Atento aos clamores do tempo e aberto à inspiração do Espírito, o Papa Francisco, constantemente denuncia à Globalização da Indiferença, como fez em Lampedusa, palco de uma tragédia na qual mais de 130 imigrantes ilegais morreram e um significativo número foi dado como desaparecido. Logo após o naufrágio, o Papa Francisco foi para Lampedusa e em sua homília, ele fez uma contundente critica a este fenômeno:
Neste mundo da globalização, caímos na globalização da indiferença. Habituamo-nos ao sofrimento do outro, não nos diz respeito, não nos interessa, não é responsabilidade nossa (...) Somos uma sociedade que esqueceu a experiência de chorar, de "padecer com": a globalização da indiferença tirou-nos a capacidade de chorar!

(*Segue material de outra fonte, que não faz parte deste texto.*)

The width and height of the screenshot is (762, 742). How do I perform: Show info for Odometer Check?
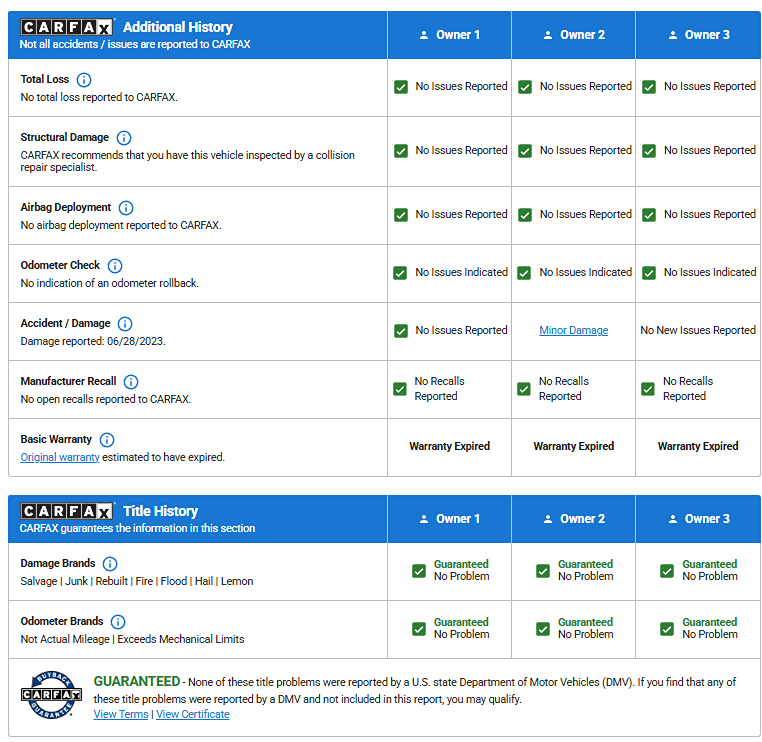coord(115,266)
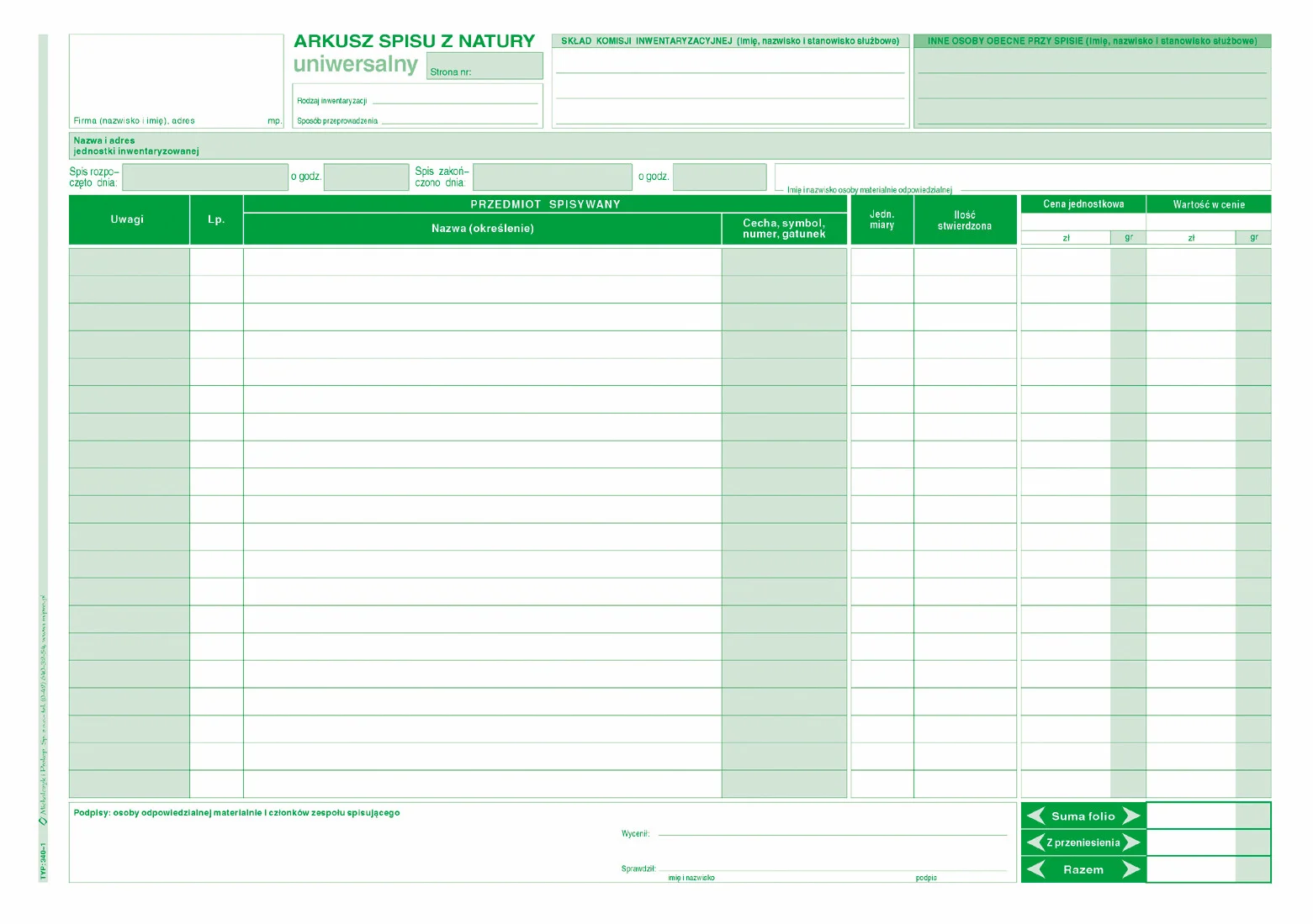Image resolution: width=1313 pixels, height=924 pixels.
Task: Click the left arrow beside Suma folio
Action: coord(1036,816)
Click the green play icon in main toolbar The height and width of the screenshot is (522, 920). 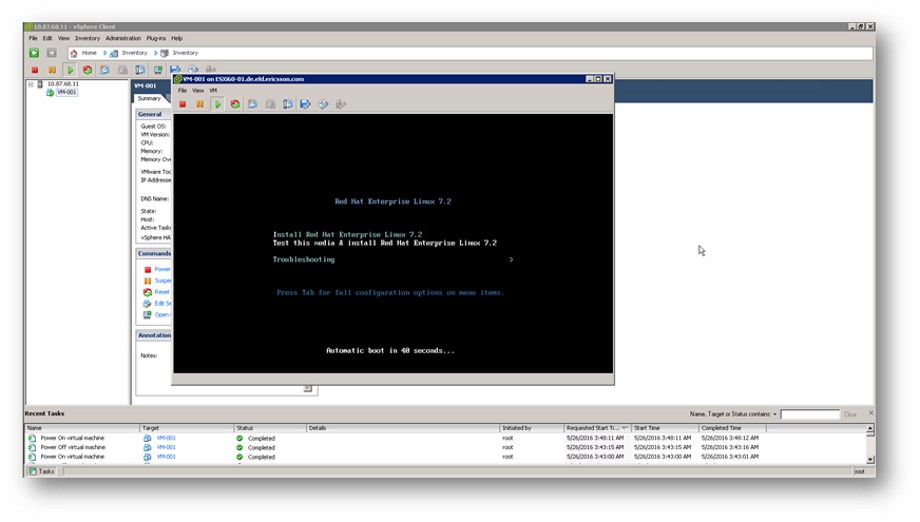click(70, 70)
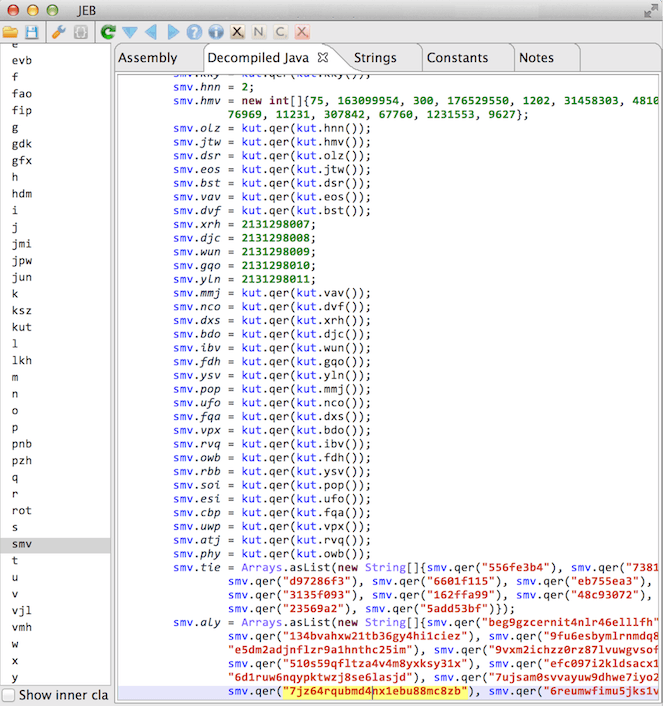The image size is (663, 706).
Task: Select the kut class in tree
Action: point(22,327)
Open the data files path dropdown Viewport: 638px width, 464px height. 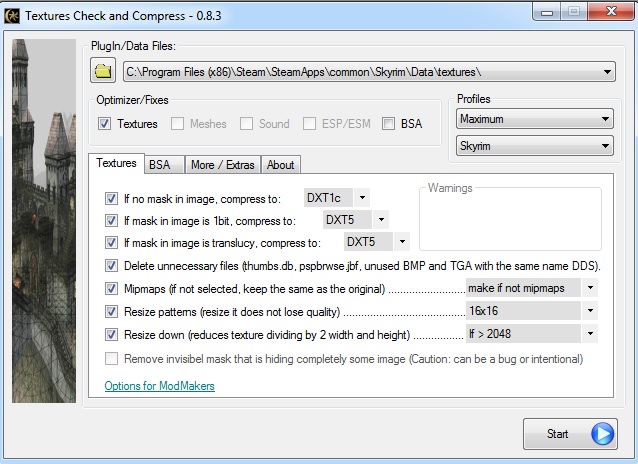click(368, 72)
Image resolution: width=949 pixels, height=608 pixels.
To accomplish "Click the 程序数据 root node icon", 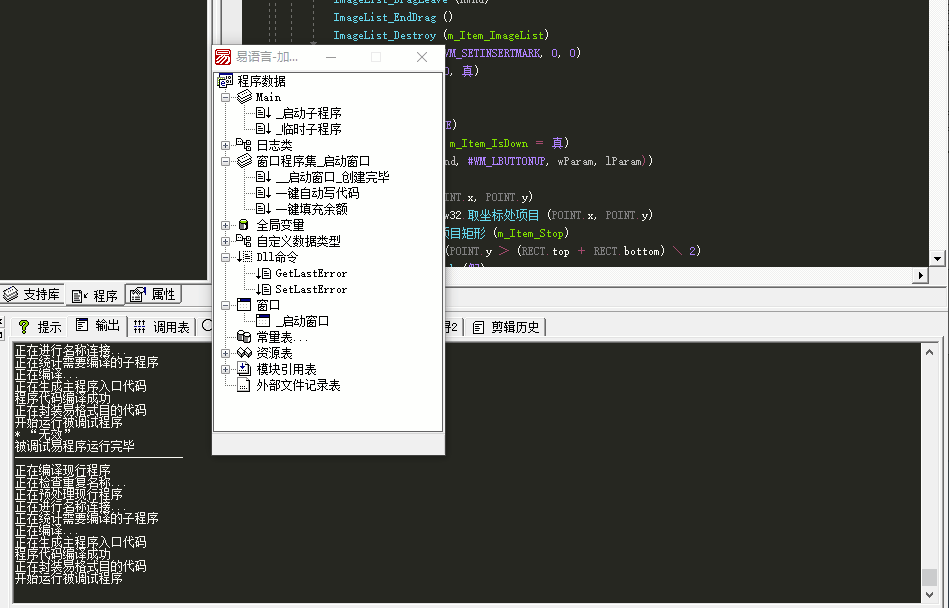I will (x=225, y=81).

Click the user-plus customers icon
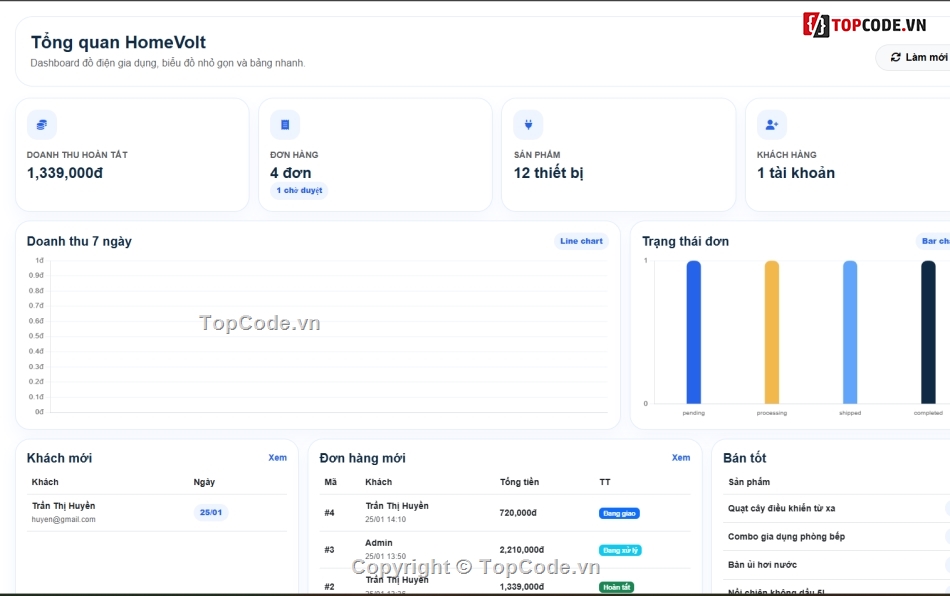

Por meio desta fala percebemos claramente o empenho do Papa Francisco em denunciar a globalização da indiferença, tão presente em nossos dias. Tal combate é travado por Francisco, desde os primeiros dias de seu pontificado, dando assim continuidade ao seu apostolado exercido nas periferias de Buenos Aires, onde desempenhou um importante papel juntos aos mais pobres daquele capital.
O Papa Francisco assumiu o pastoreio da Igreja Católica no ano de 2013, após a renúncia de Bento XVI. Desde os primeiros momentos de seu pontificado, Francisco dava sinais de que a Igreja estava entrando em uma nova fase, sendo ela caracterizada por um retorno às suas origens evangélicas, bem como pela retomada das diretrizes do Concílio Ecumênico Vaticano II (1963-1965), convocado por João XXII e continuado por Paulo VI.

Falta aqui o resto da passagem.